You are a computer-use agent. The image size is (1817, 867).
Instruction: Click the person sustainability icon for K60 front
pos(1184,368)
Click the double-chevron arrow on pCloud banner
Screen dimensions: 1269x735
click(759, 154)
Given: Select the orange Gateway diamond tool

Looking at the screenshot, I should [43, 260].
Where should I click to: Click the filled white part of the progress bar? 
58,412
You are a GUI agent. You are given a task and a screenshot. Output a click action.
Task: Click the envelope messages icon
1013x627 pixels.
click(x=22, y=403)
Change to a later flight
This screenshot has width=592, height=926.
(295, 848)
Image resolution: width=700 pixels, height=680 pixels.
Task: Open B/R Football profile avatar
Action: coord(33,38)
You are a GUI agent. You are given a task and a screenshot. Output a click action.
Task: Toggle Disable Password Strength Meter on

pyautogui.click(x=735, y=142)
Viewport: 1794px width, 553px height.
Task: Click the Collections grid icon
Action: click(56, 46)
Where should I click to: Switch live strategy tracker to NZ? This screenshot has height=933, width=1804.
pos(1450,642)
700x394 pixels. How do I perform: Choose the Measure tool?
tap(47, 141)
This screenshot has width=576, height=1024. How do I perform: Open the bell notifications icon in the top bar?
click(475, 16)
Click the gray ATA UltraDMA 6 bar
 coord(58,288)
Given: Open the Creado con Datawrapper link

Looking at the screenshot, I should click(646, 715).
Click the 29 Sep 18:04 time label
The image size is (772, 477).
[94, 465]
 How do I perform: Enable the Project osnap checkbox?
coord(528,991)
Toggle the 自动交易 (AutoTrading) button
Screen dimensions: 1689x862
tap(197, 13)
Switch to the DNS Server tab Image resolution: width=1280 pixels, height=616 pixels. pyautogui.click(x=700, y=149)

- **Description of the task**
Pull out each line of the items above that contains the word "Switch". Treat uppercase and lowercase as different.

- **Response to this task**
Where should I click to: Switch live strategy tracker to NZ? This screenshot has height=933, width=1804.
Switch to the DNS Server tab Image resolution: width=1280 pixels, height=616 pixels. pyautogui.click(x=700, y=149)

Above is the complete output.